Passage shown:
-=-=-
Val Bourne / 15 February 2021

Snapdragons, or antirrhinums, flower all summer long and make excellent cut flowers. Find out how to sow snapdragon seeds, as well the best varieties for cut flowers and container growing.

Snapdragons (Antirrhinum)
Snapdragons, or antirrhinums, can provide colour throughout the summer months

Snapdragons, or antirrhinums, have been a cottage garden favourite for many a year, because their upright, bee-pleasing flowers give months of flower.

If you deadhead snapdragons to prevent seeds from being formed, you’ll likely to have flowering spikes from April through to October.

The sturdy stems add a vertical presence and there’s a surprising amount of choice in a variety of colours, from elegantly simple cut-flower varieties, to compact dark-leaved patio plants, to frilly double.

Some of the paler flowered snapdragon flowers are also scented, so at the moment they’re riding the crest of a wave. You can go for inexpensive mixtures that provide lots of seeds per packets, or highly-bred F1 varieties or cutting-raised plants. Although always listed as annuals, many antirrhinums will overwinter in well-drained sunny positions.
-=-=-
Stored rows:
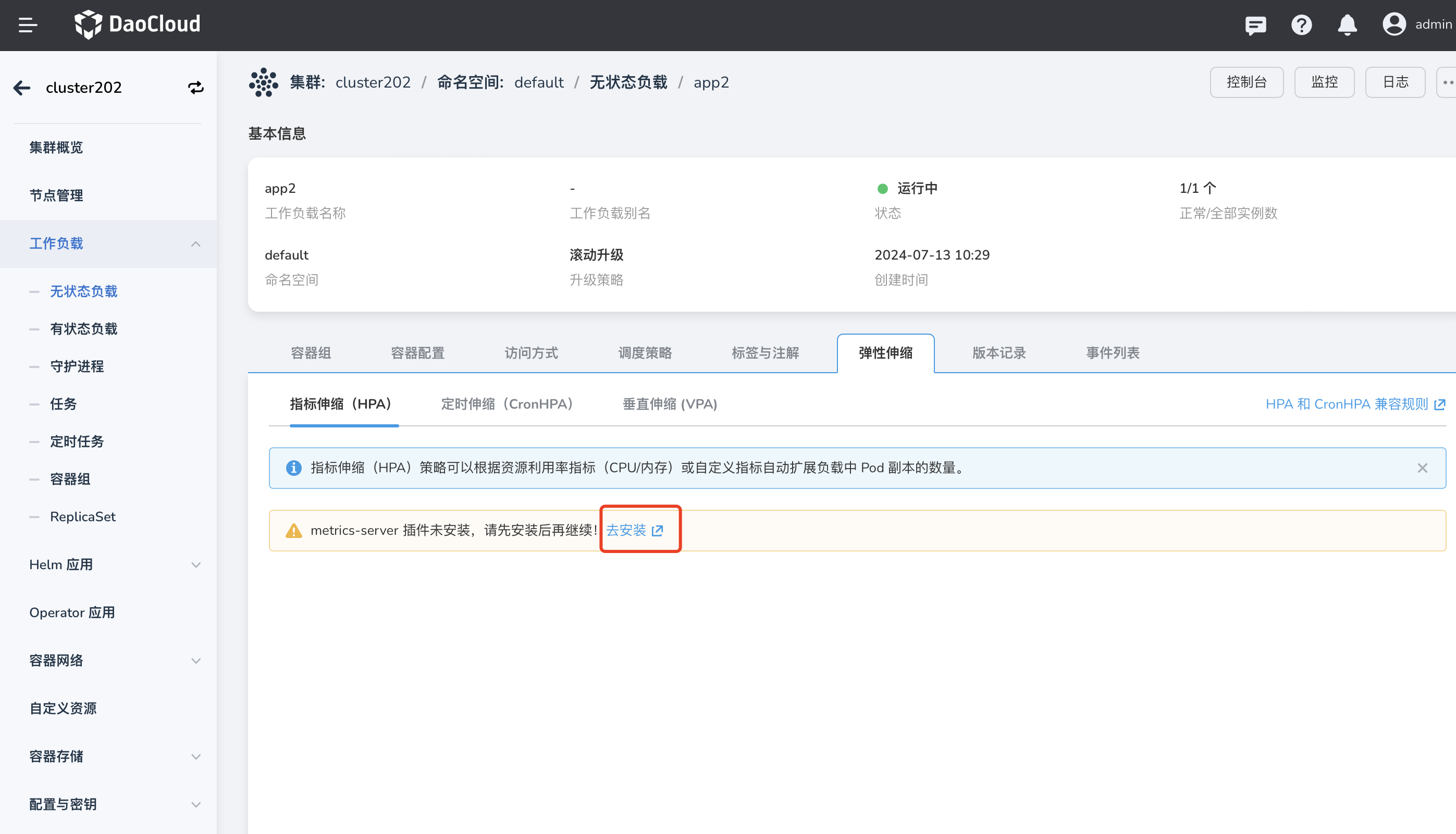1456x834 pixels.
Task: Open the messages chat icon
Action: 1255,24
-=-=-
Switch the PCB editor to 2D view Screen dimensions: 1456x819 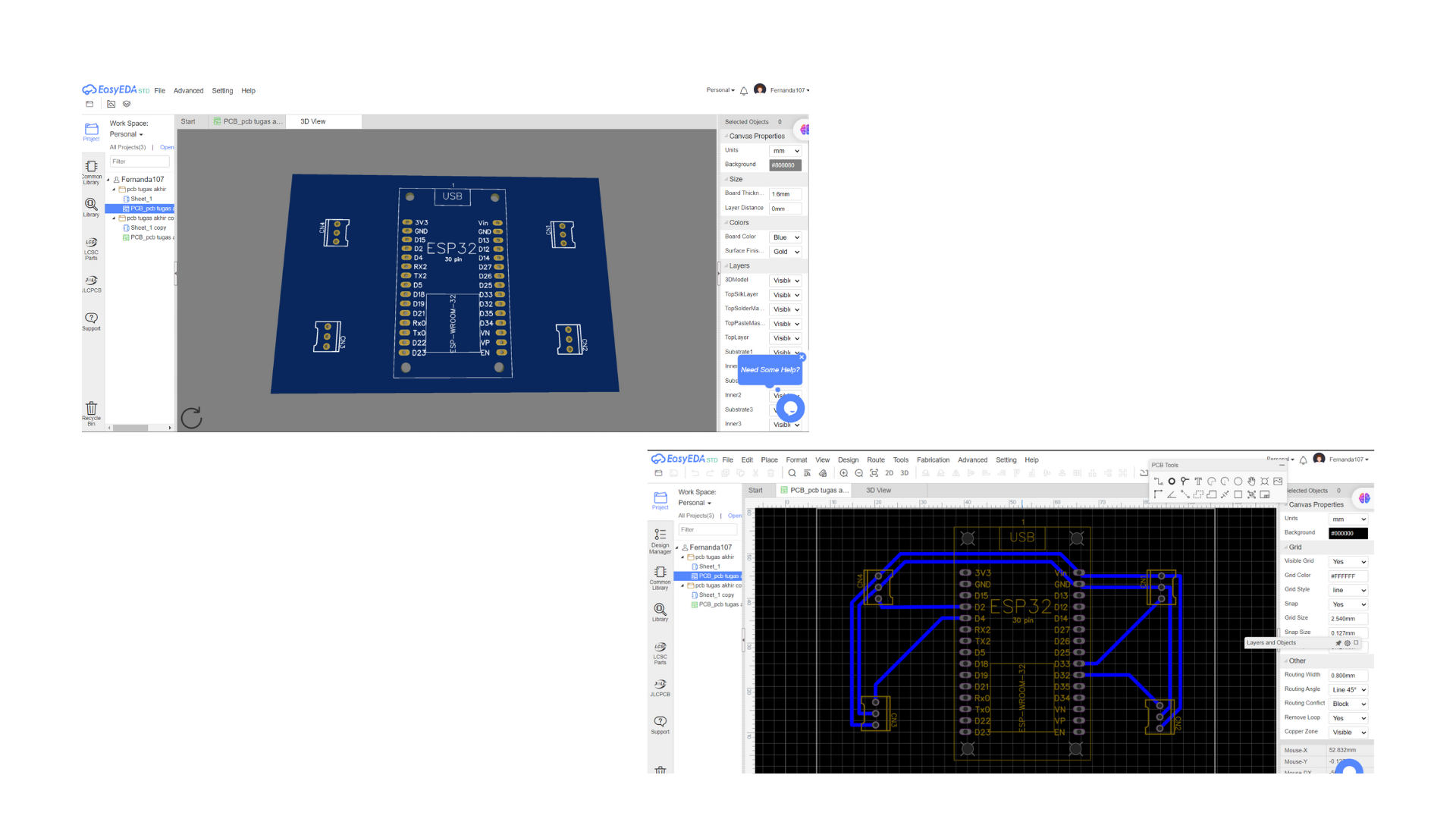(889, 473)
-=-=-
Work instructions:
a - Edit the snapdragon article from the words "Snapdragons (Antirrhinum)" through "through to October.", swapping "April" for "May".
b - According to the snapdragon article, in what kind of positions will many antirrhinums overwinter?

Exercise solutions:
a -
Snapdragons (Antirrhinum)
Snapdragons, or antirrhinums, can provide colour throughout the summer months

Snapdragons, or antirrhinums, have been a cottage garden favourite for many a year, because their upright, bee-pleasing flowers give months of flower.

If you deadhead snapdragons to prevent seeds from being formed, you’ll likely to have flowering spikes from May through to October.

b - Well-drained sunny positions.